> [REQUIREMENT]: Copy out the material word for word, from the line containing "The height and width of the screenshot is (385, 901)." down to the end of the material, and leave the pictures out of your copy.

> [ENTRIES PROVIDED]:

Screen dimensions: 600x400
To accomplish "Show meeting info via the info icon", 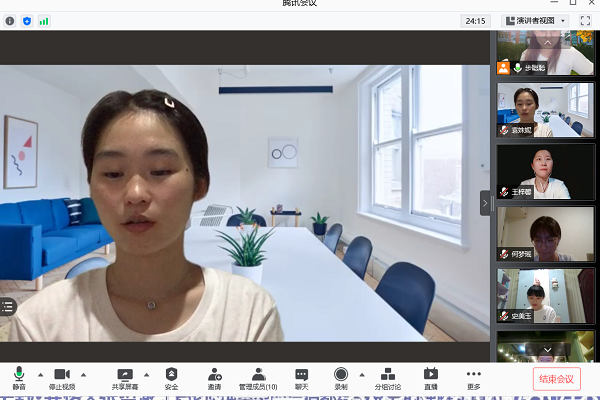I will pos(10,20).
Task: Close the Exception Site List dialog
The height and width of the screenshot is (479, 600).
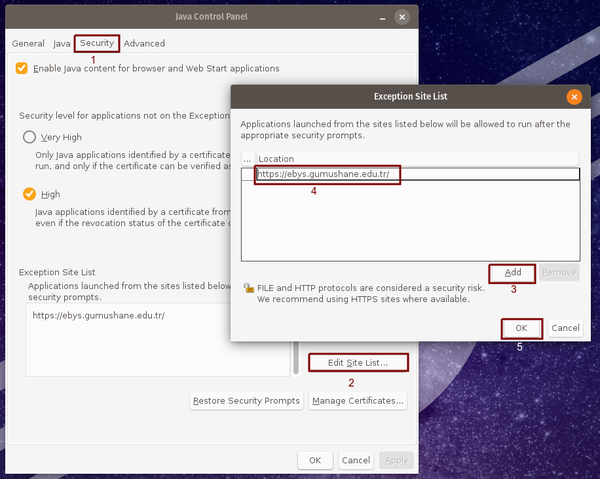Action: [573, 97]
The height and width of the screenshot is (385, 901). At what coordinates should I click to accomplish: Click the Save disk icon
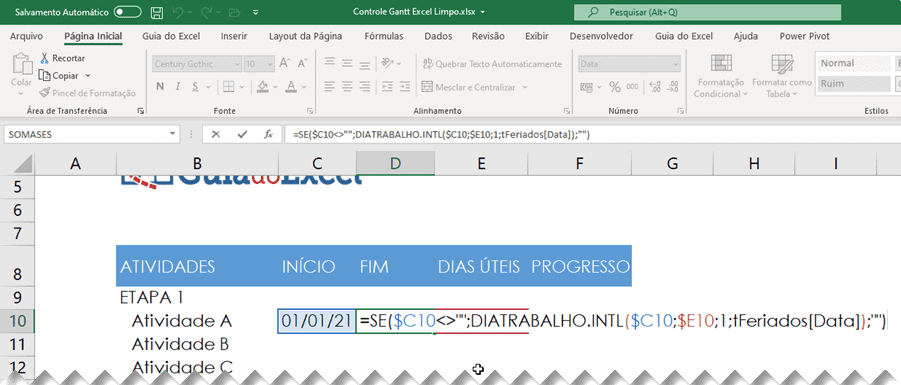[x=156, y=11]
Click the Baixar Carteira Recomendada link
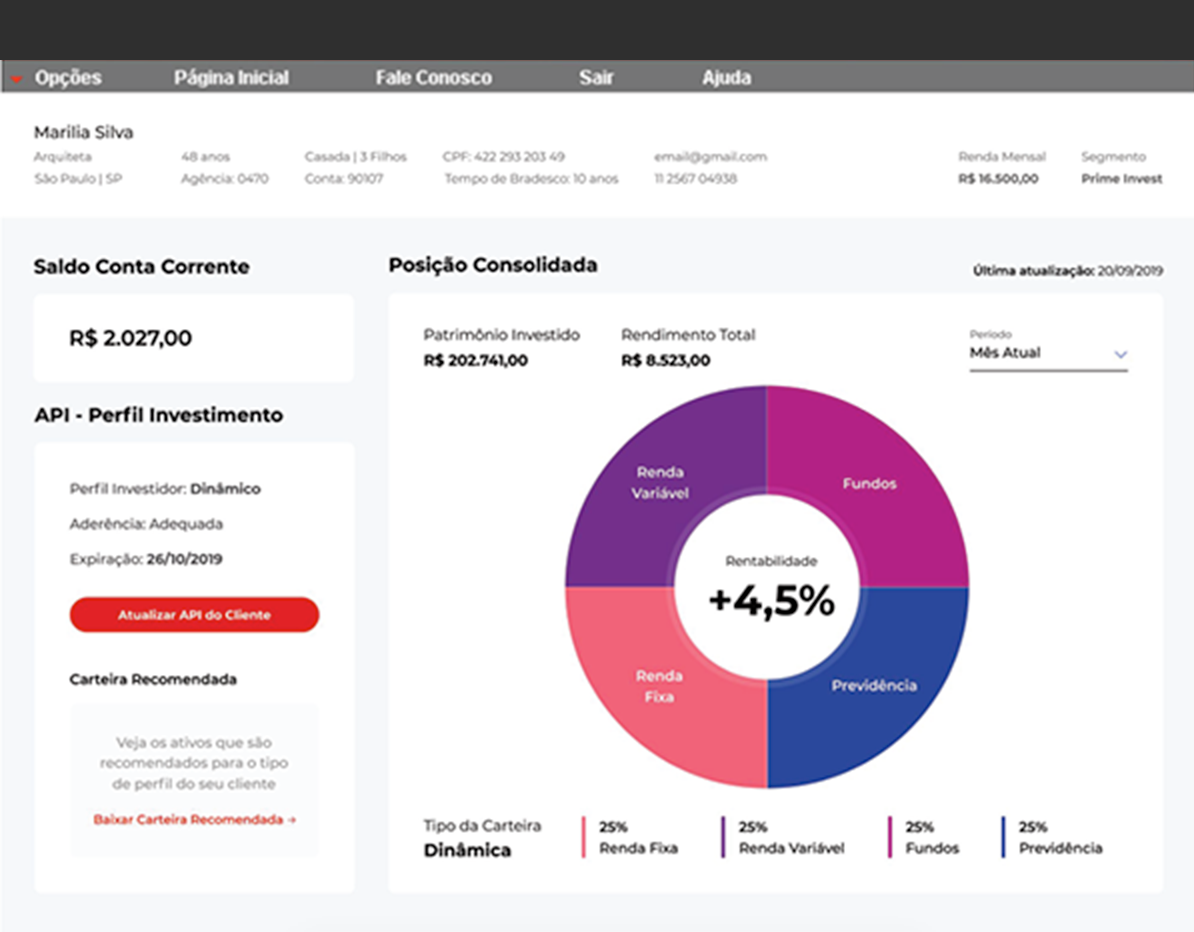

> [REPLY TO THE TASK]:
The height and width of the screenshot is (385, 901). At what coordinates should I click to accomplish: Click the Save disk icon
[x=156, y=11]
Click the Baixar Carteira Recomendada link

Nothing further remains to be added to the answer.